Russian President Vladimir Putin’s recognition of two regions in Ukraine as independent — the so-called Donetsk People’s Republic and Luhansk People’s Republic — has drawn global condemnation, with the U.S. and several European countries agreeing to move quickly to respond with economic and financial penalties.
President Biden on Monday imposed sanctions blocking any financial transactions with entities and people in the two separatist regions, while Germany on Tuesday said it would move to halt the Nord Stream 2 pipeline that was set to bring natural gas from Russia to Germany. Other sanctions are also expected to be announced by Western leaders.
The Donetsk and Luhansk territories are located in southeastern Ukraine, in a region called the Donbas and that borders Russia. Russia took advantage of unrest in the territories in 2014 to support pro-Russian separatists amid a popular revolution in Ukraine that ousted the pro-Russian government in Kyiv and pushed for a more transparent, democratic legislature that aligned with the West.
The Donbas region has a population of more than 3.6 million that is largely Russian-speaking, with coal mining and steel production its largest industries.
Putin has condemned the 2014 revolution as a “coup” and sought to portray Russian support for separatists in the Donbas as protecting historically ethnic Russians, similar to his justification that same year for invading and occupying Ukraine’s Crimean peninsula.
“I would like to underscore that Ukraine is not just a neighboring country to us, it is an inherent part of our own history, culture, spiritual space,” Putin said in translated remarks on Monday, part of a rambling speech where he announced his recognition of Donetsk and Luhansk.
“They are our comrades, relatives — not only colleagues, friends, but also our family, people we have blood and family ties with.”
The Donbas has been split along a frontline battlefield since 2014, called “the point of contact,” with Ukrainian forces facing off against pro-Russian separatist militias that are largely supported militarily and financially by the Kremlin. Moscow has reportedly provided an estimated 800,000 Russian passports to Ukrainian citizens in the region.
Russia has also provided its own troops on the ground, although Moscow denies this. At least 15,000 have been killed in the fighting over the past eight years.

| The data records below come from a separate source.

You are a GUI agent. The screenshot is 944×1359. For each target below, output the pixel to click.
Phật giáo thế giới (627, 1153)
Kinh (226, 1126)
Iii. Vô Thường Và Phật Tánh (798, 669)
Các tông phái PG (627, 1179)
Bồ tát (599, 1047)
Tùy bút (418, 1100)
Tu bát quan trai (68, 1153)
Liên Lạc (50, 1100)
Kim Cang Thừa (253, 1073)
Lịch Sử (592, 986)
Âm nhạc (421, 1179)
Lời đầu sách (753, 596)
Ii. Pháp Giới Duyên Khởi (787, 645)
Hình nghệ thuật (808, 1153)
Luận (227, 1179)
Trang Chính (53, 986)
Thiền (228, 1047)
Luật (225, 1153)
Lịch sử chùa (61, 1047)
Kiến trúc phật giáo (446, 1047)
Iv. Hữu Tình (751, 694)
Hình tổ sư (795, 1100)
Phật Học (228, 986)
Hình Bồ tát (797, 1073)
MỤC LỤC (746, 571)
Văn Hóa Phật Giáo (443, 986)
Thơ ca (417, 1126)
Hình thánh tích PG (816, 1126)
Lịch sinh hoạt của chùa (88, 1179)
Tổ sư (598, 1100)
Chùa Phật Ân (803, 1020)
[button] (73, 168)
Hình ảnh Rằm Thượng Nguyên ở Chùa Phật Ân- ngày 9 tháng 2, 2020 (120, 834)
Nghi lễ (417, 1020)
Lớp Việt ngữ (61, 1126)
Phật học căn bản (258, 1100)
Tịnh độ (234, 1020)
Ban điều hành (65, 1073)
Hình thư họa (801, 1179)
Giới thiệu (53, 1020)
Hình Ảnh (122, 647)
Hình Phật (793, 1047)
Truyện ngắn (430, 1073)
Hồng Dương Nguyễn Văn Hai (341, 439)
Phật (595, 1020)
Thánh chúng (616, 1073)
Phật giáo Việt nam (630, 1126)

Diplomatic efforts to establish cease-fires occurred in 2014 and 2015, known as the Minsk agreements, and were endorsed by the Ukrainian government, the separatist leaders, Russia, France, Germany and regional security organizations such as the Organization for Security and Cooperation in Europe.
The Minsk agreements took into account self-governing aspirations of the Donetsk and Luhansk regions but maintained them as part of Ukraine.
“We are not trying to take any territory of foreign countries. I would like to confirm that Donbas [Donetsk] and Lugansk [Luhansk] is a part of Ukraine,” Russian Ambassador to the U.S. Anatoly Antonov told CBS’s “Face the Nation” on Sunday.
The U.S., Ukraine and its allies and partners have criticized Russia as failing to engage seriously with the Minsk agreements and condemned Putin’s recognition on Monday of Donetsk and Luhansk as an overt rejection of diplomacy that served to avoid open conflict.
Putin on Monday night ordered Russian troops into the region — under what the Kremlin described as a “peacekeeping” mission — raising fears from the West that Moscow was firing the opening salvo of an overt military campaign into Ukraine, one that would put the capital Kyiv under threat.
“There have been Russian troops in the Donbas for eight years now,” a senior Biden administration official told reporters in a briefing Monday night. “Russia has denied this. Now Russia looks like it’s going to be operating openly in that region, and we are going to be responding accordingly.”